Some are placing their bets on Katie Couric (whom both of us know) and CBS is seriously interested. NBC is seriously interested in making sure she doesn't leave. Which is why you see all the anti-Katie stories in the last year. NBC did a similar thing when David Letterman was thinking of jumping ship. For the network, it's a curious balancing act. They need to raise Couric's negatives enough to make CBS question their own interest while not raising so many negatives that it effects viewership of The Today Show. Currently, execs still wonder if The New Yorker profile didn't cross the line. (If Good Morning America continues to rise in the ratings and takes over Today, that article will take the blame.)

The raising of negatives on Couric remains the one news topic no one wanted to tackle. Apparently some still hold to the belief that some things are just not done in the new biz. So, if it helps to get the conversation started, let's note that the entertainment industry has invaded the news biz and what's been done to Couric is no different than what the networks have long done to various talents.

Ever watch a show written/created by someone who did the "hot" show right before? You wonder why this new show, on a different network, airs on one of the worst nights for the network it's on, why there's no promotion for it. Don't they want to have a hit? No, sometimes they just want to tie up talent. That's only one way it works in entertainment television (another is development deals that tap the creative juices of all involved as each idea is "almost" what the network's looking for, so work on it some more . . . and some more . . . and some more . . .).

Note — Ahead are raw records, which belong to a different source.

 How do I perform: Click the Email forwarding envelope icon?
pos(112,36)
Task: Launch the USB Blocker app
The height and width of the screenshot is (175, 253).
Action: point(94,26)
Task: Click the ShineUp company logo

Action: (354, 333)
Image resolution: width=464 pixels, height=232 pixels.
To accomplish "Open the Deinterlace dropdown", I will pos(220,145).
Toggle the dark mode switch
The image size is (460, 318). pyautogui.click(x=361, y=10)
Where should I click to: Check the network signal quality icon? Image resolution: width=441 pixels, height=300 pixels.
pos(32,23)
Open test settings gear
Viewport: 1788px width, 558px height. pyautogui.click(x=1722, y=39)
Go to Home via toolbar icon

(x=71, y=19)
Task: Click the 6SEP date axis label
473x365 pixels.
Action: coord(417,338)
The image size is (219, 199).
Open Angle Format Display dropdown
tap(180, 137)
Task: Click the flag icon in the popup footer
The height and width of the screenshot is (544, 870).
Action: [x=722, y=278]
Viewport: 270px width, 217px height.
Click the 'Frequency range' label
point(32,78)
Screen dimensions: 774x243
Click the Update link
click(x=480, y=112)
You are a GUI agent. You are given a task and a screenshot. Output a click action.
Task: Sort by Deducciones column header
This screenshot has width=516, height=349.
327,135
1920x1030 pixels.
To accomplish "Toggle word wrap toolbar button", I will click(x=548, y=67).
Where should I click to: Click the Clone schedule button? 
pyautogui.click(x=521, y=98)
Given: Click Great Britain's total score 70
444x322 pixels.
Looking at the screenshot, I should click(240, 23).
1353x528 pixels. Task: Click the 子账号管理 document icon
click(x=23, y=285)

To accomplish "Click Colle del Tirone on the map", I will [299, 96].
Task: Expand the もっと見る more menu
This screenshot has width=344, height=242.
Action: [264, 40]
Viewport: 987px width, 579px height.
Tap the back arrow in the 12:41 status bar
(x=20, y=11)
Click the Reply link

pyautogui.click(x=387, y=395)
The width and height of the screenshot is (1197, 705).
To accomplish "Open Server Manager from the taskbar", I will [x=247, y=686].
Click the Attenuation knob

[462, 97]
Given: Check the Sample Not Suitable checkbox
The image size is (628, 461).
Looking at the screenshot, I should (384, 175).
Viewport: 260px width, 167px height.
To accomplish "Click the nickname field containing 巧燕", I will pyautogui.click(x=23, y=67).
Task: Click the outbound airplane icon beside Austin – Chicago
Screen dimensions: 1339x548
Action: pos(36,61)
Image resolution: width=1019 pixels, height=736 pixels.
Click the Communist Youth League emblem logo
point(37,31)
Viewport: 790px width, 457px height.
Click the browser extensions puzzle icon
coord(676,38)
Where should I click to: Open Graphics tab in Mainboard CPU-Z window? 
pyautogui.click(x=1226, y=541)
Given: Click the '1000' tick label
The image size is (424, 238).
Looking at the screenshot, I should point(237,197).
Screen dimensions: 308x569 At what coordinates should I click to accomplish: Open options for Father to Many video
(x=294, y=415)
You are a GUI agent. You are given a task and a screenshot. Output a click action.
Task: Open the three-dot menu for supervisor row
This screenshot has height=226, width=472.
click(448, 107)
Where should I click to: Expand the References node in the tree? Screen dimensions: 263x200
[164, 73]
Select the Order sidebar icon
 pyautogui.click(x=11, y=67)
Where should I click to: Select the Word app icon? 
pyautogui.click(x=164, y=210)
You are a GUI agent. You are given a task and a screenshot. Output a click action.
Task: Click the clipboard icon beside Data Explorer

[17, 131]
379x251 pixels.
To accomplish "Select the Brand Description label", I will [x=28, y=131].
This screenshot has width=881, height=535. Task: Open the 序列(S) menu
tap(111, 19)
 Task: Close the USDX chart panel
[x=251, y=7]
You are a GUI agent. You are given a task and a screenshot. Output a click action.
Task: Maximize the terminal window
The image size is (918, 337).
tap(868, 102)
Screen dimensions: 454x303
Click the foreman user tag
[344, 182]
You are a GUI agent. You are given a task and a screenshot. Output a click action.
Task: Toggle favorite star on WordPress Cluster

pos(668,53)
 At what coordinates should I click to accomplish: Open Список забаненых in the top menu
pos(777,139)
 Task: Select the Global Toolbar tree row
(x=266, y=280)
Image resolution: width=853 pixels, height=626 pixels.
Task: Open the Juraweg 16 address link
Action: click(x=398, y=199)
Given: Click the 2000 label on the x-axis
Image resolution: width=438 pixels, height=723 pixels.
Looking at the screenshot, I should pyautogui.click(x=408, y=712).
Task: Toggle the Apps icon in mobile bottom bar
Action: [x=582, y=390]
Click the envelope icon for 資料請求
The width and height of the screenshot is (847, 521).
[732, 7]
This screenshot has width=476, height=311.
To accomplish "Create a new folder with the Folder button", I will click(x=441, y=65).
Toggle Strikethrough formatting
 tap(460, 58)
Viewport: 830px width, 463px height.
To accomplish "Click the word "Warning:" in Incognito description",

So let's be really clear that the "useful" sources who've come out in the past year to take some of the shine off Couric aren't whistle blowers, they're corporate patsies doing the bidding of their network.

The biggest news story on the TV news industry of the year? Two actually. The first is Dan Rather, the second is Peter Jennings. Both left their anchor duties this year. Dan Rather "retired" and Peter Jennings passed away. With Jennings' passing a large portion of ABC's committment to news passed as well. Some people are "shocked" at the new Ted Koppel-less Nightline which seems to be about many things but rarely about the news. Did they miss the "tribute" to Peter Jennings? Peter Jennings Reporter was about everything but reporting. It was about "tone," it was about looks, it was about a love of the Constitution, it just wasn't about news. Everyone at ABC isn't acquiescing, but the media coverage has.

Dan Rather was a) ready to go or b) burned. If you accept the latter, the general consensus (put forth by commentators and Mary Mapes) is that CBS was knocked for a loop by the bloggers. That's a pretty little fairytale but a fairytale none the less. The bloggers were the assassins, the ones who hired them were of the same group of Republicans that have plotted Rather's downfall from day one. What made them successful was a corporate parent (Viacom) that wasn't interested in news, let alone defending news. From a review committee that decided journalism was based upon something other than the basic guidelines (which we saw CNN do in the nineties as well) to a gag order on those involved, CBS wasn't interested in the actual report. Ten years ago, CBS News could have fought back. The times aren't a'changing, they have changed.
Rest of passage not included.